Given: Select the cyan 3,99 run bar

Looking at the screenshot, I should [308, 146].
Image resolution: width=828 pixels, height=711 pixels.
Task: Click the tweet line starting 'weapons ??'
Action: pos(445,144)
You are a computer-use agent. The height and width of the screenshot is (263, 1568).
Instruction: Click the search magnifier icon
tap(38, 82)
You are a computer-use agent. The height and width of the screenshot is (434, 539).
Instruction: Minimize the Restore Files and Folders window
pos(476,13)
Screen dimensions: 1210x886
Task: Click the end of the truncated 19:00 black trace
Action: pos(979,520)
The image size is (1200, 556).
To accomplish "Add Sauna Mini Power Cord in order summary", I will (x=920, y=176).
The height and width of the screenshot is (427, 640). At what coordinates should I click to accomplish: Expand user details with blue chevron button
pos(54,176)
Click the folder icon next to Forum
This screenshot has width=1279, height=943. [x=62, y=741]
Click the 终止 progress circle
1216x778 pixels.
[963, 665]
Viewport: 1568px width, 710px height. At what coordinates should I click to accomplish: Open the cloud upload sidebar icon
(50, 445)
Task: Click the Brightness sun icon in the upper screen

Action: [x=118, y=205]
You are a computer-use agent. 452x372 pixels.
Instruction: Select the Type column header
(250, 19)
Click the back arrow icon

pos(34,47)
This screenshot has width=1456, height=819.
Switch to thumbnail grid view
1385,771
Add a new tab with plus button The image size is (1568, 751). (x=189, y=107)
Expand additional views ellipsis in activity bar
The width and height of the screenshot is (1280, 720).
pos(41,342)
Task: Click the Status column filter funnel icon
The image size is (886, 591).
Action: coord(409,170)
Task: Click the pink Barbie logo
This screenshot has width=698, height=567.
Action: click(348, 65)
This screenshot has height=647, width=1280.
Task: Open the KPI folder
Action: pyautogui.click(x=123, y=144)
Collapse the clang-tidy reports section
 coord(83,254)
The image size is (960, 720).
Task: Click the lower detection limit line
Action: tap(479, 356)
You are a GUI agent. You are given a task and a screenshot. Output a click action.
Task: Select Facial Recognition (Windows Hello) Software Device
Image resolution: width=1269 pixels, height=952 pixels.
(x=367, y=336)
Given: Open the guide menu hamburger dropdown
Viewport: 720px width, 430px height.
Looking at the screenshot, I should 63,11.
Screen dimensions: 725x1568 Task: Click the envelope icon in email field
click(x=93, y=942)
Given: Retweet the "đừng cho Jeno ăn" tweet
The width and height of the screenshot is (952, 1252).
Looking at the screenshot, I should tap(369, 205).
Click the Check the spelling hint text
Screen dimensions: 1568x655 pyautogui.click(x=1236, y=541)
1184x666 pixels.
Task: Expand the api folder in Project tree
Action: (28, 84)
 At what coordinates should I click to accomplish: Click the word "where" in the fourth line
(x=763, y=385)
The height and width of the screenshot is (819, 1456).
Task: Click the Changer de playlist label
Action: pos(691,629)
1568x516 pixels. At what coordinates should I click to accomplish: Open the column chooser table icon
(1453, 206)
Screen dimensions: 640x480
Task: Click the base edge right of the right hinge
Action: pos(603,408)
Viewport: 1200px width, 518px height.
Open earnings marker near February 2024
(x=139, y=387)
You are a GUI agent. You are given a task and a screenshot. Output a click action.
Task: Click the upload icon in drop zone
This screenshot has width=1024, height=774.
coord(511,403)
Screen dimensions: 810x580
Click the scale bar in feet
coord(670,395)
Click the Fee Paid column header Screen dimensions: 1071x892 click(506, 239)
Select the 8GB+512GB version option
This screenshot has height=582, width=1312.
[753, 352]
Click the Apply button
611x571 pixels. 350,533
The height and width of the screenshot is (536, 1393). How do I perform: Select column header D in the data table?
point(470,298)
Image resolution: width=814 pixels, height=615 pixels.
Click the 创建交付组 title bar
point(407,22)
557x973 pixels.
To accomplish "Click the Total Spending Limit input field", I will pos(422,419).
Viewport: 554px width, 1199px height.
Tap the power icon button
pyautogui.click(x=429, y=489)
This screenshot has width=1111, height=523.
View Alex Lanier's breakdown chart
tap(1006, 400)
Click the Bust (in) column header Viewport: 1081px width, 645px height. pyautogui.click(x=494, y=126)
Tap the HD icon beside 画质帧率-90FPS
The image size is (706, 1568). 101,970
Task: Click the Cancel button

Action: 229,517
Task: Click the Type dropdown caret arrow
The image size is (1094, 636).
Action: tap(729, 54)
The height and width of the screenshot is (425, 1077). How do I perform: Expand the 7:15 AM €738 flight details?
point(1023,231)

[EXERCISE]
The records above are to be duplicated in full and exactly.

[REPLY TO THE EXERCISE]
Given: Select the cyan 3,99 run bar

Looking at the screenshot, I should [308, 146].
Image resolution: width=828 pixels, height=711 pixels.
Task: Click the tweet line starting 'weapons ??'
Action: pos(445,144)
You are a computer-use agent. The height and width of the screenshot is (263, 1568).
Instruction: Click the search magnifier icon
tap(38, 82)
You are a computer-use agent. The height and width of the screenshot is (434, 539).
Instruction: Minimize the Restore Files and Folders window
pos(476,13)
Screen dimensions: 1210x886
Task: Click the end of the truncated 19:00 black trace
Action: pos(979,520)
The image size is (1200, 556).
To accomplish "Add Sauna Mini Power Cord in order summary", I will (x=920, y=176).
The height and width of the screenshot is (427, 640). At what coordinates should I click to accomplish: Expand user details with blue chevron button
pos(54,176)
Click the folder icon next to Forum
This screenshot has width=1279, height=943. [x=62, y=741]
Click the 终止 progress circle
1216x778 pixels.
[963, 665]
Viewport: 1568px width, 710px height. At what coordinates should I click to accomplish: Open the cloud upload sidebar icon
(50, 445)
Task: Click the Brightness sun icon in the upper screen

Action: [x=118, y=205]
You are a computer-use agent. 452x372 pixels.
Instruction: Select the Type column header
(250, 19)
Click the back arrow icon

pos(34,47)
This screenshot has width=1456, height=819.
Switch to thumbnail grid view
1385,771
Add a new tab with plus button The image size is (1568, 751). (x=189, y=107)
Expand additional views ellipsis in activity bar
The width and height of the screenshot is (1280, 720).
pos(41,342)
Task: Click the Status column filter funnel icon
The image size is (886, 591).
Action: coord(409,170)
Task: Click the pink Barbie logo
This screenshot has width=698, height=567.
Action: click(348, 65)
This screenshot has height=647, width=1280.
Task: Open the KPI folder
Action: pyautogui.click(x=123, y=144)
Collapse the clang-tidy reports section
 coord(83,254)
The image size is (960, 720).
Task: Click the lower detection limit line
Action: tap(479, 356)
You are a GUI agent. You are given a task and a screenshot. Output a click action.
Task: Select Facial Recognition (Windows Hello) Software Device
Image resolution: width=1269 pixels, height=952 pixels.
(x=367, y=336)
Given: Open the guide menu hamburger dropdown
Viewport: 720px width, 430px height.
Looking at the screenshot, I should 63,11.
Screen dimensions: 725x1568 Task: Click the envelope icon in email field
click(x=93, y=942)
Given: Retweet the "đừng cho Jeno ăn" tweet
The width and height of the screenshot is (952, 1252).
Looking at the screenshot, I should tap(369, 205).
Click the Check the spelling hint text
Screen dimensions: 1568x655 pyautogui.click(x=1236, y=541)
1184x666 pixels.
Task: Expand the api folder in Project tree
Action: (28, 84)
 At what coordinates should I click to accomplish: Click the word "where" in the fourth line
(x=763, y=385)
The height and width of the screenshot is (819, 1456).
Task: Click the Changer de playlist label
Action: pos(691,629)
1568x516 pixels. At what coordinates should I click to accomplish: Open the column chooser table icon
(1453, 206)
Screen dimensions: 640x480
Task: Click the base edge right of the right hinge
Action: pos(603,408)
Viewport: 1200px width, 518px height.
Open earnings marker near February 2024
(x=139, y=387)
You are a GUI agent. You are given a task and a screenshot. Output a click action.
Task: Click the upload icon in drop zone
This screenshot has width=1024, height=774.
coord(511,403)
Screen dimensions: 810x580
Click the scale bar in feet
coord(670,395)
Click the Fee Paid column header Screen dimensions: 1071x892 click(506, 239)
Select the 8GB+512GB version option
This screenshot has height=582, width=1312.
[753, 352]
Click the Apply button
611x571 pixels. 350,533
The height and width of the screenshot is (536, 1393). How do I perform: Select column header D in the data table?
point(470,298)
Image resolution: width=814 pixels, height=615 pixels.
Click the 创建交付组 title bar
point(407,22)
557x973 pixels.
To accomplish "Click the Total Spending Limit input field", I will pos(422,419).
Viewport: 554px width, 1199px height.
Tap the power icon button
pyautogui.click(x=429, y=489)
This screenshot has width=1111, height=523.
View Alex Lanier's breakdown chart
tap(1006, 400)
Click the Bust (in) column header Viewport: 1081px width, 645px height. pyautogui.click(x=494, y=126)
Tap the HD icon beside 画质帧率-90FPS
The image size is (706, 1568). 101,970
Task: Click the Cancel button

Action: 229,517
Task: Click the Type dropdown caret arrow
The image size is (1094, 636).
Action: tap(729, 54)
The height and width of the screenshot is (425, 1077). How do I perform: Expand the 7:15 AM €738 flight details?
point(1023,231)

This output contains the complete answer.